_WHAT THE EXERCISE ASKS_: Copy out the records from the line containing "Screen dimensions: 1512x809" down to the line containing "(x=379, y=524)", swapping "How do I perform" for "How can I do" and changing nothing else.

_RECORDS SHOWN_:
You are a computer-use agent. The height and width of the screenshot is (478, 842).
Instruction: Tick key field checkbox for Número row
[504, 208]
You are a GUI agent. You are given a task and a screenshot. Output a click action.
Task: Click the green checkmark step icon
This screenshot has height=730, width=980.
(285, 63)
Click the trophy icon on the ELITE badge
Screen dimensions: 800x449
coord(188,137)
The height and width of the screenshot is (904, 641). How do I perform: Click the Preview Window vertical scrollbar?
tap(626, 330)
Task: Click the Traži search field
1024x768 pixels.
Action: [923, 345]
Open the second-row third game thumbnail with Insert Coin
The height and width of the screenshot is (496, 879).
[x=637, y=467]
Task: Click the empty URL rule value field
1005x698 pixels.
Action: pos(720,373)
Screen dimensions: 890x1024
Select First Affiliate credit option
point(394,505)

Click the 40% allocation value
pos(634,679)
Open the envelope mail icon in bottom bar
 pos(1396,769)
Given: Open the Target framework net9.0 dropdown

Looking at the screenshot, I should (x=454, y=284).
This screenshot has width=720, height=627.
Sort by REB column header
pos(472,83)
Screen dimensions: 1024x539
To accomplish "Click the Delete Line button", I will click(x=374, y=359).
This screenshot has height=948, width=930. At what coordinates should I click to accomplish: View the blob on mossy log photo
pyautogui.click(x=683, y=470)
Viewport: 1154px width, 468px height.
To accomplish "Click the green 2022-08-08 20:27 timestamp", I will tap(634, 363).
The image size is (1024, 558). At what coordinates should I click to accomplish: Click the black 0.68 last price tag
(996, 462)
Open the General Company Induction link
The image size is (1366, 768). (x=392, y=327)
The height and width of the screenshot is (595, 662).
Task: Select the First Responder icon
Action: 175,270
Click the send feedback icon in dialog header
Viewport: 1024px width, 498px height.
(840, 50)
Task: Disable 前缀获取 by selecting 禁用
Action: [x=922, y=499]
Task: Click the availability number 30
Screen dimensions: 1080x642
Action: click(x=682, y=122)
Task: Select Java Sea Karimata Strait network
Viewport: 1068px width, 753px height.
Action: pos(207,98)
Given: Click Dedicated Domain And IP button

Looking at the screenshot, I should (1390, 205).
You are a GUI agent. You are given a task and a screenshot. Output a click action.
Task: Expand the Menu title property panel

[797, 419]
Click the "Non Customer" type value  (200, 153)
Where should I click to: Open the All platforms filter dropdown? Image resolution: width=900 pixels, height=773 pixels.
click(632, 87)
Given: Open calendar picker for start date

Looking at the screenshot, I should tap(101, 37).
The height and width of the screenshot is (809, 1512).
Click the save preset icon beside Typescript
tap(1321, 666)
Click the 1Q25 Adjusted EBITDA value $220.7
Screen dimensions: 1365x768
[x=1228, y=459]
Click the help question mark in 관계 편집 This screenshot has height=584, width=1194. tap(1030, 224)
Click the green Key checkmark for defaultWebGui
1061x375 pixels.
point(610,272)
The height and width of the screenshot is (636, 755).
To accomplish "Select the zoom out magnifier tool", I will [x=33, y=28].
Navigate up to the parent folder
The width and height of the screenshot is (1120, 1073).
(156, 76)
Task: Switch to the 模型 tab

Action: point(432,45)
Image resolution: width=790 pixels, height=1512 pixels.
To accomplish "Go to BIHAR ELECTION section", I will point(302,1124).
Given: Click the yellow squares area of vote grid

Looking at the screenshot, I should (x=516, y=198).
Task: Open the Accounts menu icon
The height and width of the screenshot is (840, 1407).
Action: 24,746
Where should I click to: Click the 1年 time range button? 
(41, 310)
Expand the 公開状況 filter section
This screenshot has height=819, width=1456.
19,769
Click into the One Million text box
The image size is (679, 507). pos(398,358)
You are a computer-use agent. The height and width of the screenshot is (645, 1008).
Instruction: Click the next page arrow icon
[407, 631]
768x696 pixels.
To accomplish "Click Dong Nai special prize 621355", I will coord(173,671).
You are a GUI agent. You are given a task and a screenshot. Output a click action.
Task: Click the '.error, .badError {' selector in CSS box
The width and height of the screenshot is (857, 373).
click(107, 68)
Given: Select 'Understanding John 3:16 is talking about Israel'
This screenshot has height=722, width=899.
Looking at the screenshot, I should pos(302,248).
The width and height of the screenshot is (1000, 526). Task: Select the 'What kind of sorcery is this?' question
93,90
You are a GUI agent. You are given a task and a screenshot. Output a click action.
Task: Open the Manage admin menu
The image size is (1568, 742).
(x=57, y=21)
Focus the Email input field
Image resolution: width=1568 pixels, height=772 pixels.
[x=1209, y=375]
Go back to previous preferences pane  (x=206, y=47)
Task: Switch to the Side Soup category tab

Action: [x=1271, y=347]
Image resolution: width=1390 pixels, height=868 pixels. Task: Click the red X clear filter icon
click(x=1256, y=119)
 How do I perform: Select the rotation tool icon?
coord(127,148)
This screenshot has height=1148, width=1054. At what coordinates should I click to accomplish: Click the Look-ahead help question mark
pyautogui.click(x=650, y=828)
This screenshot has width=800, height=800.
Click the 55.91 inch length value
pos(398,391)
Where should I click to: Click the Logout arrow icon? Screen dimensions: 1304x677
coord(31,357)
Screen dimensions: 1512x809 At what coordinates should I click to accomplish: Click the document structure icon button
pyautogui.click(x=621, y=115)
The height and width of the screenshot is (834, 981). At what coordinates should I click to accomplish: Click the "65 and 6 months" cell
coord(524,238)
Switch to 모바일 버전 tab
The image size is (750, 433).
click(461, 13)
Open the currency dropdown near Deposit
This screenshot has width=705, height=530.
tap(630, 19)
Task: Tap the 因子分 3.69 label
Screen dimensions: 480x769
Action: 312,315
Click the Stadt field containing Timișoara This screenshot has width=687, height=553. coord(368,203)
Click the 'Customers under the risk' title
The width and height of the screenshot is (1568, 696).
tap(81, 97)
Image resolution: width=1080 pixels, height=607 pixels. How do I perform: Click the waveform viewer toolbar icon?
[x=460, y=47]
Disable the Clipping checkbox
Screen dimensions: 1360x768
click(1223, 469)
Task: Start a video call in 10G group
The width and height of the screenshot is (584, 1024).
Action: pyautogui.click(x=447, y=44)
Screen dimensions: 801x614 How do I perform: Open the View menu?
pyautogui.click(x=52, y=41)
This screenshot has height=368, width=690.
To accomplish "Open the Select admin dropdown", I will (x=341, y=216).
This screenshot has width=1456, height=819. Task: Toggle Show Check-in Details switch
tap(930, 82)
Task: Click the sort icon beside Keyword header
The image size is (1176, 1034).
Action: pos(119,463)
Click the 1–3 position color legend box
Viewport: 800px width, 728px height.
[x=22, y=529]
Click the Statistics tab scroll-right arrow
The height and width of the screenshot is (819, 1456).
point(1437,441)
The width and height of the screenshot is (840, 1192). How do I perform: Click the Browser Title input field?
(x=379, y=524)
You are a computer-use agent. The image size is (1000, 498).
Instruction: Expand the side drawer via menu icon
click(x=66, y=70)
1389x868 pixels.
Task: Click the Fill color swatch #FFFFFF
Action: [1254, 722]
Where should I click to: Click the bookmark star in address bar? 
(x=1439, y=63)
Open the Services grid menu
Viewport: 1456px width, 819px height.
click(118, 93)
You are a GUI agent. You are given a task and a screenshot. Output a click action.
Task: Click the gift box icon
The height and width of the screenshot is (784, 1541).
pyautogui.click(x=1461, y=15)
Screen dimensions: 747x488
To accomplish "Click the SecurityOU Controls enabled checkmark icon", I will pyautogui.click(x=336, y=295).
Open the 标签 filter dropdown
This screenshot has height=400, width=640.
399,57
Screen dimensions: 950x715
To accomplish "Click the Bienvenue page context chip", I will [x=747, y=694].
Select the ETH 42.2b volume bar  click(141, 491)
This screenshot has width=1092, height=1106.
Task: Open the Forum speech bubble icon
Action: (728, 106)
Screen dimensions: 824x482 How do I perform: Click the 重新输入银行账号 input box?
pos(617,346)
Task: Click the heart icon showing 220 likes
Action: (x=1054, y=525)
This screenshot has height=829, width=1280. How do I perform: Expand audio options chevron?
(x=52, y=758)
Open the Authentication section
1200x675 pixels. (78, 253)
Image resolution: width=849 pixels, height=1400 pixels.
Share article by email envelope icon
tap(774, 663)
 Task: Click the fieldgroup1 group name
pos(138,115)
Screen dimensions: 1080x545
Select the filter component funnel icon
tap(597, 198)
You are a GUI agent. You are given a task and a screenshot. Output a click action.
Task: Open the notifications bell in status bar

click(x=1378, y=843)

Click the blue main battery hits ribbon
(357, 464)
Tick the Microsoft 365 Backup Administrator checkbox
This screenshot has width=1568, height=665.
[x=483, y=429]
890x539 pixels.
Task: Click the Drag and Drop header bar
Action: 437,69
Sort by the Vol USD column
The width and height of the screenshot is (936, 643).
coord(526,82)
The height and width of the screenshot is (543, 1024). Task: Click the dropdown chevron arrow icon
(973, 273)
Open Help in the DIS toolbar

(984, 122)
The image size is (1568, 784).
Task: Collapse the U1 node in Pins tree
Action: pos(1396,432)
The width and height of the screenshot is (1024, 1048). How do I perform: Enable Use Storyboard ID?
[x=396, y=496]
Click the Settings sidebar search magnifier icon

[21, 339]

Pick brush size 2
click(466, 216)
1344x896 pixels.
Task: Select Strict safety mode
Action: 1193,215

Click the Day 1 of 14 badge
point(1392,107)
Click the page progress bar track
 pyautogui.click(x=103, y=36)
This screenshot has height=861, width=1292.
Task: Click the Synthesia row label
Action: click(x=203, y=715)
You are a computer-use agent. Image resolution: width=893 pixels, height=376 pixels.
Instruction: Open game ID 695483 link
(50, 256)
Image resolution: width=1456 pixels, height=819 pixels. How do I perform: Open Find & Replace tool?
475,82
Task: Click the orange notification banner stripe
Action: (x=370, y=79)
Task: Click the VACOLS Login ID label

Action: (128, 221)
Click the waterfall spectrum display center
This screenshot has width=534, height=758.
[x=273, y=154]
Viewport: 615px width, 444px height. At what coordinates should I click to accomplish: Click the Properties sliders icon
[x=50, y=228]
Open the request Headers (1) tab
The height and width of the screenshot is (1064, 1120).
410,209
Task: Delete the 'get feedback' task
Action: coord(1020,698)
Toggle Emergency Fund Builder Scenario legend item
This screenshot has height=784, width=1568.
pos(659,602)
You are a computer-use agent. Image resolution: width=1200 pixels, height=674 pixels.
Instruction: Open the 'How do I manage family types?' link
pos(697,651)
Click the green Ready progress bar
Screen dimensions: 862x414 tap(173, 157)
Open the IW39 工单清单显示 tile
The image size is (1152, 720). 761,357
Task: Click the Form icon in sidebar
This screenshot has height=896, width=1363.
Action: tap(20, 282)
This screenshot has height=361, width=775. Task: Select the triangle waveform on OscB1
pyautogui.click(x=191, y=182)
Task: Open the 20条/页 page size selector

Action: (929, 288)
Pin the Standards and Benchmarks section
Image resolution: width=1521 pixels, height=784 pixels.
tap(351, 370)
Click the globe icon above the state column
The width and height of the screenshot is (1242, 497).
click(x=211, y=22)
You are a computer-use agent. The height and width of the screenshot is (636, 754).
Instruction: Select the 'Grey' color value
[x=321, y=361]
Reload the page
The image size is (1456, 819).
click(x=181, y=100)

_SOLUTION TO THE PROBLEM_:
Screen dimensions: 1512x809 At what coordinates should I click to accomplish: Click the document structure icon button
pyautogui.click(x=621, y=115)
The height and width of the screenshot is (834, 981). At what coordinates should I click to accomplish: Click the "65 and 6 months" cell
coord(524,238)
Switch to 모바일 버전 tab
The image size is (750, 433).
click(461, 13)
Open the currency dropdown near Deposit
This screenshot has width=705, height=530.
tap(630, 19)
Task: Tap the 因子分 3.69 label
Screen dimensions: 480x769
Action: 312,315
Click the Stadt field containing Timișoara This screenshot has width=687, height=553. coord(368,203)
Click the 'Customers under the risk' title
The width and height of the screenshot is (1568, 696).
tap(81, 97)
Image resolution: width=1080 pixels, height=607 pixels. How can I do: Click the waveform viewer toolbar icon?
[x=460, y=47]
Disable the Clipping checkbox
Screen dimensions: 1360x768
click(1223, 469)
Task: Start a video call in 10G group
The width and height of the screenshot is (584, 1024).
Action: pyautogui.click(x=447, y=44)
Screen dimensions: 801x614 How can I do: Open the View menu?
pyautogui.click(x=52, y=41)
This screenshot has height=368, width=690.
To accomplish "Open the Select admin dropdown", I will (x=341, y=216).
This screenshot has width=1456, height=819. Task: Toggle Show Check-in Details switch
tap(930, 82)
Task: Click the sort icon beside Keyword header
The image size is (1176, 1034).
Action: pos(119,463)
Click the 1–3 position color legend box
Viewport: 800px width, 728px height.
[x=22, y=529]
Click the Statistics tab scroll-right arrow
The height and width of the screenshot is (819, 1456).
point(1437,441)
The width and height of the screenshot is (840, 1192). How can I do: Click the Browser Title input field?
(x=379, y=524)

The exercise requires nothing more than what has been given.